1634 – The Galileo Affair by Eric Flint & Andrew Dennis. Part two. Chapter 13, 14, 15, 16

“Who and who?” Frank asked.

“Oh, Copernicus was the Catholic priest who first discovered that the Earth orbits the sun, and Kepler was the one who figured out the laws of orbital mechanics. He died only a few years ago, as it happens. But I’m wandering off the point again.”

“You say Galileo got caught by politics?”

“Yes. I said before that everyone thinks of it as a plucky scientist battling against the medieval darkness, but it’s not that simple. To start with, as I said, Galileo used to be friends with the pope.”

Frank heard where Mazzare put the stress on the words, and took his cue. “Used to be?”

Mazzare grinned. “Right up to when Galileo called the pope a simpleton in print.”

Frank couldn’t think of anything to say.

“Oh, not in so many words,” Mazzare added, “but he took every opinion the pope ever expressed on the subjects of science and astronomy and put them into the mouth of a character called Simplicio. Now, at his trial—as I recall—he claimed that was supposed to be Simplicius, a philosopher from classical times. Thing is, he wrote it in Italian, and in Italian, Simplicio means . . .” He pointed to Frank.

“Simpleton. So the pope’s really ticked off, huh?”

Mazzare wiggled his hand back and forth. “Hard to know, really. Urban VIII is a very sophisticated man, by all accounts.
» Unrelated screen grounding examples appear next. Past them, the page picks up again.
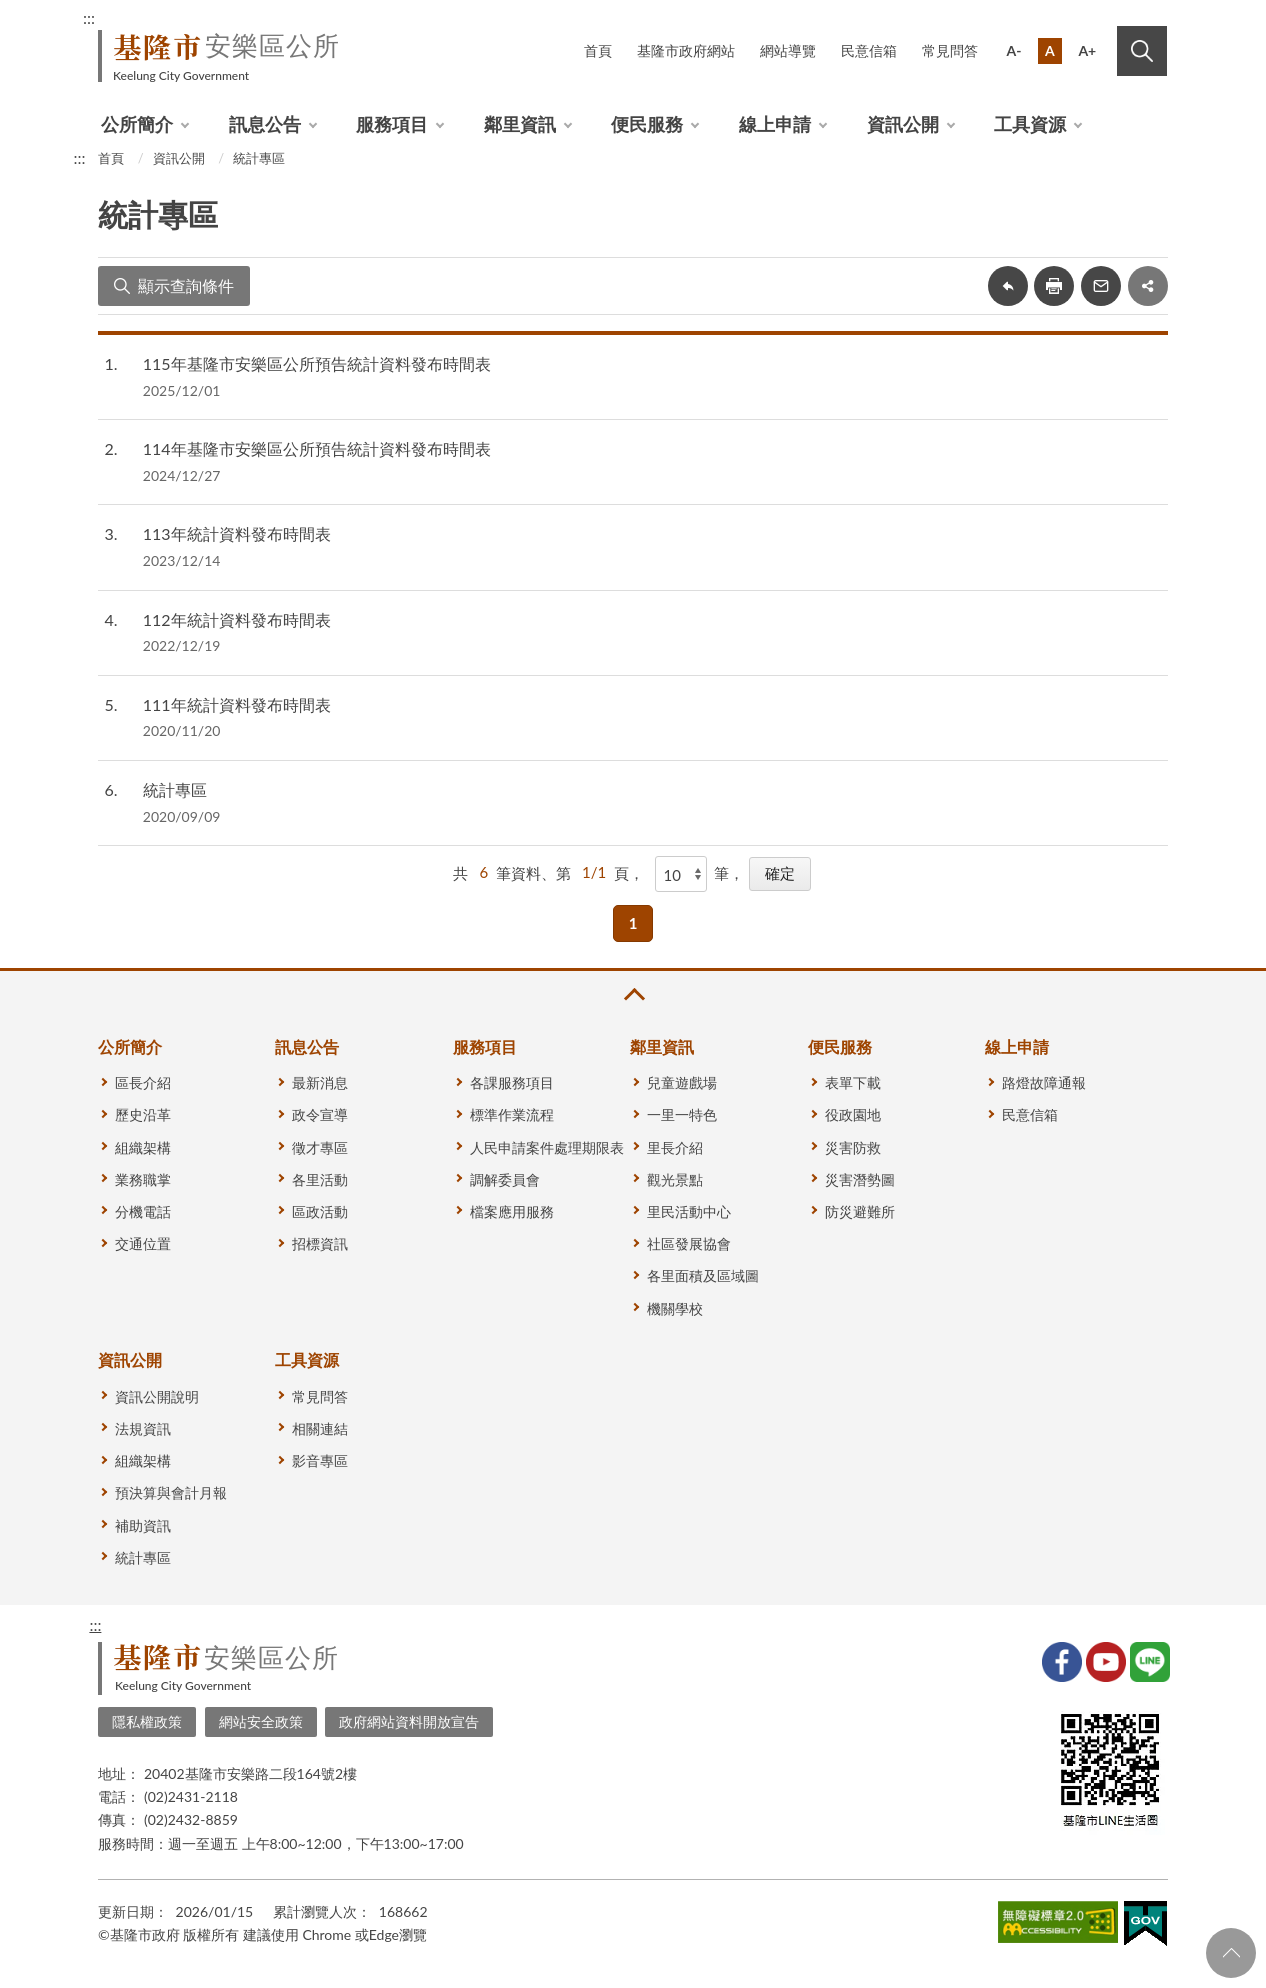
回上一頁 (1008, 286)
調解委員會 (505, 1179)
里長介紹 (675, 1147)
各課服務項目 (512, 1082)
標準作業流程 (512, 1114)
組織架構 (143, 1147)
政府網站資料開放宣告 (409, 1721)
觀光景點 (675, 1179)
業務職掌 (143, 1179)
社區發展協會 (689, 1243)
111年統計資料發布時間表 (237, 704)
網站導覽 (788, 50)
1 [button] (633, 923)
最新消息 (320, 1082)
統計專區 (259, 158)
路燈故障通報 (1044, 1082)
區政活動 (320, 1211)
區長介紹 (143, 1082)
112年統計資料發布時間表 (237, 619)
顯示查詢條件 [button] (186, 285)
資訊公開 (903, 124)
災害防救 (853, 1147)
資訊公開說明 (157, 1396)
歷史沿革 (143, 1114)
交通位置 (143, 1243)
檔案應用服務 (512, 1211)
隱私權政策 (147, 1721)
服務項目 (392, 124)
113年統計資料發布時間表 (237, 533)
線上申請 (775, 124)
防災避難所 (860, 1211)
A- (1014, 50)
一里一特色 (682, 1114)
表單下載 (853, 1082)
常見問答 (950, 50)
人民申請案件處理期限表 (547, 1147)
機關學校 (675, 1308)
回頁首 (1231, 1953)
Not the type to fly into a rage over a minor personal insult—especially since he could, after all, choose to accept Galileo’s excuse. Anyway, just to make his own life more interesting, Galileo published his book in Italian, like I say. So he couldn’t claim that he was trying to start a learned debate, he’d written for the popular market. Even so, if he could have proven it, he’d have been fine. After all, if nature says one thing and the Church’s teaching says another, the Church’s teaching has to be wrong and the teaching has to be changed, right?”

“They can do that?” Frank asked.

“We can and we do, Frank. The thing is, a couple of places in the Bible, it talks about the sun going around the Earth. Now, you can read that as a description of what really is going on, or you can read it as the guy who wrote the words down saying what it looked like.”
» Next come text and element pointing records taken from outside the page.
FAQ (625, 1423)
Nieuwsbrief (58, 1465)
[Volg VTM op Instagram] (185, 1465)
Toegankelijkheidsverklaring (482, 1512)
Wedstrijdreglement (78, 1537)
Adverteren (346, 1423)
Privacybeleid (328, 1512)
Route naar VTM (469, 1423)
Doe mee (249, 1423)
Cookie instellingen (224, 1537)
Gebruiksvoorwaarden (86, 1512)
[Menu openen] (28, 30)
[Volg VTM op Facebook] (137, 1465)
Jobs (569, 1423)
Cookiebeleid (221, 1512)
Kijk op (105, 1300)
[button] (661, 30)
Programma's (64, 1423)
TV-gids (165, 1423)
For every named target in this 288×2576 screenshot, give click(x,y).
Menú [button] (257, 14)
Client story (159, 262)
“And the Church is saying that’s what it really is, right?” Frank was following the logic, now.

“That’s about the size of it. And Galileo couldn’t prove otherwise, you see. Part of that was that the astronomer who had the best evidence for the theory he was trying to prove was one of the many people Galileo had annoyed over the years. In fact, he’d denounced the evidence as fraudulent.”

“What was it?” Frank was actually getting really interested, now.

“It was a comet, as I recall. Scheiner, who’s in Rome right now, or it might have been Grassi, another of the Church’s astronomers, I can’t remember—”

“The Church has astronomers?”

“Sure. Most of the leading astronomers in this day and age are actually Catholic priests. Did you run into Father Kircher at the high school?”

“He’s an astronomer?”

“Among other things, yes. He does just about everything; a very bright man. But as I say, there are these two Church astronomers who’ve got the evidence that goes a long way to prove what Galileo was saying.”

“Then why don’t they, I mean why didn’t they come forward with it? Didn’t they want to get accused of heresy too?”

Mazzare laughed. “This is why I said it was more complicated than everyone thinks. They published it, years ago. And Galileo called them both frauds. Galileo thinks comets are optical illusions in the upper atmosphere.”

“He thinks what?” That didn’t sound like the Galileo he’d heard about.

“Oh, yes. A lot of Galileo’s ‘science’ was off-base. He came up with a wrong explanation for the tides, too. To make things worse, he’s a notorious intellectual bully who rarely sees the need for common politeness. Take Scheiner and Grassi: he called one of them a drunk and the other one a plagiarist. Which is why they, between them, reported Galileo to the Inquisition when he published his last book. In which, as I say, he called the pope a simpleton.”